Para a atual civilização a função econômica determina a vida e não a vida, determina as funções, essa é a lógica, que nos é, fatal.

Nós, estamos perdendo a humanidade que há em cada um, trocando-a pelas conquistas tecnológicas que produzem o excessivo conforto material e o acúmulo de riqueza na busca da felicidade. Toda busca desenfreada pela satisfação material nos desequilibra e produz dor e sofrimento à natureza. Francisco de Assis, foi um singular exemplo de vida irmanada com a natureza, renunciou à riqueza e passou a pregar a simplicidade e a espiritualidade. Tais considerações, parecem a princípio contraditórias, pois todo o esforço civilizatório foi, e o é, para melhorar a vida na Terra – vida, que de modo geral, simboliza para a esmagadora maioria dos viventes na Terra,  apenas e tão somente, bem estar físico – financeiro.

Uma observação mais detalhada, permite concluir, que todas as lutas pela sobrevivência estão reduzidas a organização socioeconômica e sua luta pela produção e pela distribuição das riquezas, como se, para além, nada houvesse, só o vazio e a ausência de significados. A lógica do Establishment é dominar e subordinar a natureza a uma função econômica.  Tais “verdades” se constituem em sistemas incompletos e fraturados. São modelos lineares, quando a vida é híbrida, são ensaios encapsulados da razão humana, destituídos do elemento espiritualidade e não por menos excludentes da totalidade.

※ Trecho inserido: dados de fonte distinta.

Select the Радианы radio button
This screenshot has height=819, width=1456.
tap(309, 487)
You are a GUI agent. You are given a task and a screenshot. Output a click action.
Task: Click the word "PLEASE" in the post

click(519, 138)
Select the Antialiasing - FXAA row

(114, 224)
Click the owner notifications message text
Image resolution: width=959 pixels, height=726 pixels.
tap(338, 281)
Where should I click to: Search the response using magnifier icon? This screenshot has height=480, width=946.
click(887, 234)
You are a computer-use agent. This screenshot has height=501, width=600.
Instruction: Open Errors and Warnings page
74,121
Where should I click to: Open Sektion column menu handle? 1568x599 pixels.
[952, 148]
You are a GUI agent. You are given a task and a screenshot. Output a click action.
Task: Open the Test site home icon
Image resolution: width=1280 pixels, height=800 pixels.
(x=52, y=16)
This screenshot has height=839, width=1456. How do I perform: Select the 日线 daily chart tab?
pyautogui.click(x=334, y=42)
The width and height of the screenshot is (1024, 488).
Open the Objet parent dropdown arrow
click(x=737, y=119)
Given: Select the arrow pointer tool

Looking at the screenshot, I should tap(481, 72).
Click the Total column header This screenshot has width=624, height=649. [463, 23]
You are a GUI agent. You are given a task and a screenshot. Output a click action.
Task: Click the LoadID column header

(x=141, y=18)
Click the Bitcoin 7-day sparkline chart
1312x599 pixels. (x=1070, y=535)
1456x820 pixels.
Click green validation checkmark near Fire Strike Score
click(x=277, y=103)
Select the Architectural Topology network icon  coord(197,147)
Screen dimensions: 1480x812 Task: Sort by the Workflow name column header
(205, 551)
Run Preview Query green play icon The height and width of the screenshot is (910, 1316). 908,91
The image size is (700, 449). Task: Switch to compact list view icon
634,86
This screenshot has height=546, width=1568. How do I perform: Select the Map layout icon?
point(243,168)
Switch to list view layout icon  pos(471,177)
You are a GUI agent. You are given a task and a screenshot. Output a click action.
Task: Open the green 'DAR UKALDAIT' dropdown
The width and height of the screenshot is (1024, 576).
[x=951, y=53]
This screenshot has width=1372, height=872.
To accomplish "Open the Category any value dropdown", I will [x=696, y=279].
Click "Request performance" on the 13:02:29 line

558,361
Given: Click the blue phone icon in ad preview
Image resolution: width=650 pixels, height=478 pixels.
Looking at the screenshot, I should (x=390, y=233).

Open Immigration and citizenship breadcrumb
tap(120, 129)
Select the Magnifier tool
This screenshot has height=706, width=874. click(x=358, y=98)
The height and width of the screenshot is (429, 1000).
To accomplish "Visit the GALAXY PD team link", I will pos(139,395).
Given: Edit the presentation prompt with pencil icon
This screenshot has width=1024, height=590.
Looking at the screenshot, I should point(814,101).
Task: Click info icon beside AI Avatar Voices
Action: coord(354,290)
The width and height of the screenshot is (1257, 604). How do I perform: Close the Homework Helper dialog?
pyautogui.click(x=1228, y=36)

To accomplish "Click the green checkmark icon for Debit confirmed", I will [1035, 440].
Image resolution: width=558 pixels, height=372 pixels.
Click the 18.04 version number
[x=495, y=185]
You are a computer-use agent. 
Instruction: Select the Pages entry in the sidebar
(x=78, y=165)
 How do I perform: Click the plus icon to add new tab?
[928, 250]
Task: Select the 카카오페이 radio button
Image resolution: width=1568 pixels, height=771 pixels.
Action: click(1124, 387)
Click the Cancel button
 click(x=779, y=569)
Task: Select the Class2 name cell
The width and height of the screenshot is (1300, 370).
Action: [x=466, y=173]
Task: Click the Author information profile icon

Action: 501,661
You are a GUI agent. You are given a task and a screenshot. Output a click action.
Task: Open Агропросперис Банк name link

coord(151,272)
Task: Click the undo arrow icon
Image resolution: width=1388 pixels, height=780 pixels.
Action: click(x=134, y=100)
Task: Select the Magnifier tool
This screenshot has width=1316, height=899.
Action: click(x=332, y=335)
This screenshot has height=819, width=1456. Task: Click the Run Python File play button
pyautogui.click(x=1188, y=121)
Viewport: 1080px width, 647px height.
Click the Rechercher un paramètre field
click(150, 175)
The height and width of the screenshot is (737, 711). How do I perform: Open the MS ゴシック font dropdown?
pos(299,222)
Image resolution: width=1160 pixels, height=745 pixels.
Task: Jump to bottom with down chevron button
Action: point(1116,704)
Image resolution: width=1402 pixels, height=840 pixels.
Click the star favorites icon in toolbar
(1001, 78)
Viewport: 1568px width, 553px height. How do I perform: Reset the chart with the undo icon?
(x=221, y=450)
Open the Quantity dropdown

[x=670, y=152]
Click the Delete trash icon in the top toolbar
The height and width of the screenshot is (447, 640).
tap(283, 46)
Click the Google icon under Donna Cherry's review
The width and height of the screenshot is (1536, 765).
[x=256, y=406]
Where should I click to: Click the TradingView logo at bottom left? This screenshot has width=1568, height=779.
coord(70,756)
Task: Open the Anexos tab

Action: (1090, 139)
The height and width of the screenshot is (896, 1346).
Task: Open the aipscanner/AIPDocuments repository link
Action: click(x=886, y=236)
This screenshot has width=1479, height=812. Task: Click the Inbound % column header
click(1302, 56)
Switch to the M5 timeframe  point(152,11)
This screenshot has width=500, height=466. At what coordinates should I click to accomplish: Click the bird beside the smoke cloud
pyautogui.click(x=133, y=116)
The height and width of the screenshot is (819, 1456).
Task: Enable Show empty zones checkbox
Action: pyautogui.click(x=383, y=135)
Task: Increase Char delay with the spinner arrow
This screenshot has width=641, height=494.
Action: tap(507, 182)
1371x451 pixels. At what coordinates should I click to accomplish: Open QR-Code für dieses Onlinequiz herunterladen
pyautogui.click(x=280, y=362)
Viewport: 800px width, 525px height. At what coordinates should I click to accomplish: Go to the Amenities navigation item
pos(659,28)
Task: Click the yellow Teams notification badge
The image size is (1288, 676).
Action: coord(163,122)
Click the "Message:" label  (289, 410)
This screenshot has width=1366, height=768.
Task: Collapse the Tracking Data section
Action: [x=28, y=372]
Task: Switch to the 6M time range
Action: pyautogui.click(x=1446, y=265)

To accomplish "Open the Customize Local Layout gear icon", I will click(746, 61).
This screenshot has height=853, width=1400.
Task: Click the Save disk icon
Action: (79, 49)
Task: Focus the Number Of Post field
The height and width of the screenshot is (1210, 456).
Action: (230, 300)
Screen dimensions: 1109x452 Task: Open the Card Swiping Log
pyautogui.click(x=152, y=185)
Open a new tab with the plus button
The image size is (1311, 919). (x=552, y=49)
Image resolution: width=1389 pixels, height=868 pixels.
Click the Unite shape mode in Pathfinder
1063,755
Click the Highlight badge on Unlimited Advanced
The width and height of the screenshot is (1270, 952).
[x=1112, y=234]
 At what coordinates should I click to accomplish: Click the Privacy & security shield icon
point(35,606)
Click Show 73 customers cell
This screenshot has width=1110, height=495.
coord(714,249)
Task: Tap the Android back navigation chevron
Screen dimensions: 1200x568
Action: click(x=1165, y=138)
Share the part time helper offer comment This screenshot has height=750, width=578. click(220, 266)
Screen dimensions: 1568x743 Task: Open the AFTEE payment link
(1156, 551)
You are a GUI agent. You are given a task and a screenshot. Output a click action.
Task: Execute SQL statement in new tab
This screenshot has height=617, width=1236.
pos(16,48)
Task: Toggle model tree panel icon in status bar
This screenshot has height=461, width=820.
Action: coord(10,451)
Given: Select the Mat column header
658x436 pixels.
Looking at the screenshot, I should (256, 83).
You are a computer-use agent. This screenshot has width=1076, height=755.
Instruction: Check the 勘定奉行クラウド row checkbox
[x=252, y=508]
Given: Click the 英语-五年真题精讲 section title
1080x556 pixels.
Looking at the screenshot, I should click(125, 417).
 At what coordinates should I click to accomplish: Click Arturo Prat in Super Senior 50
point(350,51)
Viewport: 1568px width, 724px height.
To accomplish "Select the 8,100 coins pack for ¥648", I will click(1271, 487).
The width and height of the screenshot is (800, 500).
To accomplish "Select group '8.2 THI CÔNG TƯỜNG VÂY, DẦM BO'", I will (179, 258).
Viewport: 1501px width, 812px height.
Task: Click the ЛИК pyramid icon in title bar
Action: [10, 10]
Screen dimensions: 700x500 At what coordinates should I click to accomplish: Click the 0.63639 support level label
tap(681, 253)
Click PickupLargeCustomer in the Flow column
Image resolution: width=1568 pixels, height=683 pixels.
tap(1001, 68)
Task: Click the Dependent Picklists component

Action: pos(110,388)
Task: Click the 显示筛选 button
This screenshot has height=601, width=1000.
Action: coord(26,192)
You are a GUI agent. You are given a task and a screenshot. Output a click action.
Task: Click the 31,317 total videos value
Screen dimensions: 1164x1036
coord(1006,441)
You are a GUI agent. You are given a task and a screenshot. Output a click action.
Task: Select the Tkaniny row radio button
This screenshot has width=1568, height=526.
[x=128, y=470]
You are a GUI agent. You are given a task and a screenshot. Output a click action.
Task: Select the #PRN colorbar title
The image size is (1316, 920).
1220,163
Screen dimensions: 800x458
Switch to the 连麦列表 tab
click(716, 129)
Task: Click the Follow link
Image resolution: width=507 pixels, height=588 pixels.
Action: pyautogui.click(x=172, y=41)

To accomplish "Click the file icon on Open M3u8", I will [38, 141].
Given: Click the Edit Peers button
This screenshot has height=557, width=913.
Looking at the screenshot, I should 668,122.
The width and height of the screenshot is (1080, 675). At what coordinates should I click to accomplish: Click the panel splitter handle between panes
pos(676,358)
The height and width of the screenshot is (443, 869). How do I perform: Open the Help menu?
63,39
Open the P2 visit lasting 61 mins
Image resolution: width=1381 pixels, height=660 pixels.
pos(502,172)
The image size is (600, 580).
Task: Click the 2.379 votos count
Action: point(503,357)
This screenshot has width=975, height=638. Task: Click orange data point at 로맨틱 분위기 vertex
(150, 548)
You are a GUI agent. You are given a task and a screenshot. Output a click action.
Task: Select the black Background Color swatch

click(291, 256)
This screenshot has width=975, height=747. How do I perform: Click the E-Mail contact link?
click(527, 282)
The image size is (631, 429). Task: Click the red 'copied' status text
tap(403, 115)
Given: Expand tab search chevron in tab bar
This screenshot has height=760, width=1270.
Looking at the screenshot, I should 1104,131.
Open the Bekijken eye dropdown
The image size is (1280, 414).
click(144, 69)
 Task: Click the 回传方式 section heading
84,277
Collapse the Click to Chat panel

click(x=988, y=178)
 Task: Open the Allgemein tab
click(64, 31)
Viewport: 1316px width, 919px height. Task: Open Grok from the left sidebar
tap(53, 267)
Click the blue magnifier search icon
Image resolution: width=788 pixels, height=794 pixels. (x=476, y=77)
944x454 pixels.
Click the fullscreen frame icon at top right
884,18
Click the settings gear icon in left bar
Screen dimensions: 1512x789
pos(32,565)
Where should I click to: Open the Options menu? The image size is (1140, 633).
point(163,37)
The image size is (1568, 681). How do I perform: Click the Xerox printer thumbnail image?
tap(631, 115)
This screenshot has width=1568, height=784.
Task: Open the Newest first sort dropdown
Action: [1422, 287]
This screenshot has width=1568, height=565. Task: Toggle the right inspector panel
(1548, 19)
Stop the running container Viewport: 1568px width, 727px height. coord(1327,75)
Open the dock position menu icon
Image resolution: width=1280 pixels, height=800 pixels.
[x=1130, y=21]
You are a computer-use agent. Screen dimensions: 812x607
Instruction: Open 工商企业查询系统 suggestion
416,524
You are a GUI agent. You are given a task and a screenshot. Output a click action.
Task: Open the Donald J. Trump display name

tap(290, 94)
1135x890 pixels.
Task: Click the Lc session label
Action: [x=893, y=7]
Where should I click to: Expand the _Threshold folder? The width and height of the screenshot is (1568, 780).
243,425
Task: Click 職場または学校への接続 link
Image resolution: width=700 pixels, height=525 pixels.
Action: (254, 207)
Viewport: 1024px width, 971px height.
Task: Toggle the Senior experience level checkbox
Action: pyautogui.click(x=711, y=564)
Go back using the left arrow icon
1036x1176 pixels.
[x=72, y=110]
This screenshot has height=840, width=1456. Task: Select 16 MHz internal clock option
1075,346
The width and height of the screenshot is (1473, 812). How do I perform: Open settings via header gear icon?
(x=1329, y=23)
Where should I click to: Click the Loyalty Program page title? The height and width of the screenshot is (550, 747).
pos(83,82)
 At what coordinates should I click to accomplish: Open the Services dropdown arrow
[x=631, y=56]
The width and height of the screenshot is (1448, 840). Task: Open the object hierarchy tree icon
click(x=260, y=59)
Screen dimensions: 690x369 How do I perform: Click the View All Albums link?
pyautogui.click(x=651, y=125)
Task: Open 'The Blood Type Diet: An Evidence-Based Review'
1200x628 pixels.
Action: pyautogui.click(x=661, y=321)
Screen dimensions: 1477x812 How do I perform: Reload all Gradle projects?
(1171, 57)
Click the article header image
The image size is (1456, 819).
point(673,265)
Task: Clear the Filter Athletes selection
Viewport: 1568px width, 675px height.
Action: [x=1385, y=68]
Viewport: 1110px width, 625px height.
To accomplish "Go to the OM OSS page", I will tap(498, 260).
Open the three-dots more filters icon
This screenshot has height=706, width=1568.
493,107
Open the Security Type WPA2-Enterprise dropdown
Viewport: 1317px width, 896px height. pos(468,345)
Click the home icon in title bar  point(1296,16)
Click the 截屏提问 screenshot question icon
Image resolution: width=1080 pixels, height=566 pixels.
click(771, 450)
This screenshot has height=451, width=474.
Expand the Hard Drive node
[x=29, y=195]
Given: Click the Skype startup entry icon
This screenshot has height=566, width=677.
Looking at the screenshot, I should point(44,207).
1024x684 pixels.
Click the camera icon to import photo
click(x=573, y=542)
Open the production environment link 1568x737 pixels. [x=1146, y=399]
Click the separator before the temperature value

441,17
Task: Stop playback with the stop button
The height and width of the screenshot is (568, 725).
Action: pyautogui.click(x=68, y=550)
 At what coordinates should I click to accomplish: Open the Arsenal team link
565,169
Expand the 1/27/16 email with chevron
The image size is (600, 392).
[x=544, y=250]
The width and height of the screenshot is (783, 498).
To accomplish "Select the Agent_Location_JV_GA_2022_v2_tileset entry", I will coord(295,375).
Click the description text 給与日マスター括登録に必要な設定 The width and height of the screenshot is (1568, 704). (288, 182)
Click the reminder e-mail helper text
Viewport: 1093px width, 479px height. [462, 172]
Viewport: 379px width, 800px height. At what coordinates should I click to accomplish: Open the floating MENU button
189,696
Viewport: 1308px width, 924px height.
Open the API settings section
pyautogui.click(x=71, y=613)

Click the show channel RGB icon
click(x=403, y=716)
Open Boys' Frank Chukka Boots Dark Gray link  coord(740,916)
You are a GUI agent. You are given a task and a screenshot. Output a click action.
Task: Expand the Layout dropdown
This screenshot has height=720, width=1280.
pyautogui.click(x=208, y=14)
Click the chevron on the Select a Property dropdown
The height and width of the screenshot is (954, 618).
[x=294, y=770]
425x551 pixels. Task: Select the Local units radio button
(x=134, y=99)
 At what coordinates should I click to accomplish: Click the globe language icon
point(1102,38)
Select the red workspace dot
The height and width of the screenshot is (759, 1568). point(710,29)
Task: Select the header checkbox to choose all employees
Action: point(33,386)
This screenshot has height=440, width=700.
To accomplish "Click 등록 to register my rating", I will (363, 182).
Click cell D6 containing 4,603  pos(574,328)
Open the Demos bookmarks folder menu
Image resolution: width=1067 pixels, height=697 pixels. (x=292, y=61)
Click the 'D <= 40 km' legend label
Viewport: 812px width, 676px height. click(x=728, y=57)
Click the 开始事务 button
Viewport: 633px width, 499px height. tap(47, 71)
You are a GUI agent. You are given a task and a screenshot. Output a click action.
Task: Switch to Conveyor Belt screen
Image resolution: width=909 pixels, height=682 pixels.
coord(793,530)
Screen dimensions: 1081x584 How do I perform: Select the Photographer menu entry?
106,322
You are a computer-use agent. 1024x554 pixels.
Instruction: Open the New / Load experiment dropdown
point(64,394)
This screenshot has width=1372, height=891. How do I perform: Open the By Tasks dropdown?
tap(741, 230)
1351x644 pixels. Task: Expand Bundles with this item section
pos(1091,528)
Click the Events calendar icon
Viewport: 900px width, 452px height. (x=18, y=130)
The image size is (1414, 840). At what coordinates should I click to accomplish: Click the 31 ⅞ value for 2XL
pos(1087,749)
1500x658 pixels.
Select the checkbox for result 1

Por sua vez os nossos irmãos – os rios, são criadouros, altruístas e sem ambiguidades. Nas cheias, podem proporcionar a vida ou destruí-la ferozmente, é a alma do rio se expandindo. Olhá-lo é revigorar a alma humana é renascer para a vida quotidiana. As águas organizadas correndo por sobre a superfície da terra são vivificadoras e o olhar detido ao rio é como adentrar sua alma numa catarse psicológica, lá encontramos paz, quietude, beleza, senso de estética, grandiosidade e são nesses momentos, que realizamos encontros com o universo.


Quando descerro meus olhos para o Velho Chico, vendo-o hidrosangrar, perdendo ao longo dos anos suas artérias principais e vitais, padecendo de ateroesclerose pela deposição de sedimentos em seu leito, vê-lo perder a visão pois arrancam suas matas ciliares protetivas e secam suas papilas gestativas, ver inserirem em suas entranhas corpos estranhos e toxinas sintéticas, sinto que a alma irmã – o rio, mesmo ferido, oferece-se em martírio, possibilitando que nosso corpo material dele se beneficie, com cada célula se renovando, cada reação bioquímica ocorrendo  simultaneamente ao correr das águas, ajudando-nos a descobrir novos significados para continuar vivendo. Neste instante, vejo que o belo e o trágico são expressões humanas e que o rio traz a  vida e a renovação. Convenço-me então, que sou seu irmão e que sua alma me alimenta como elementais que se completam.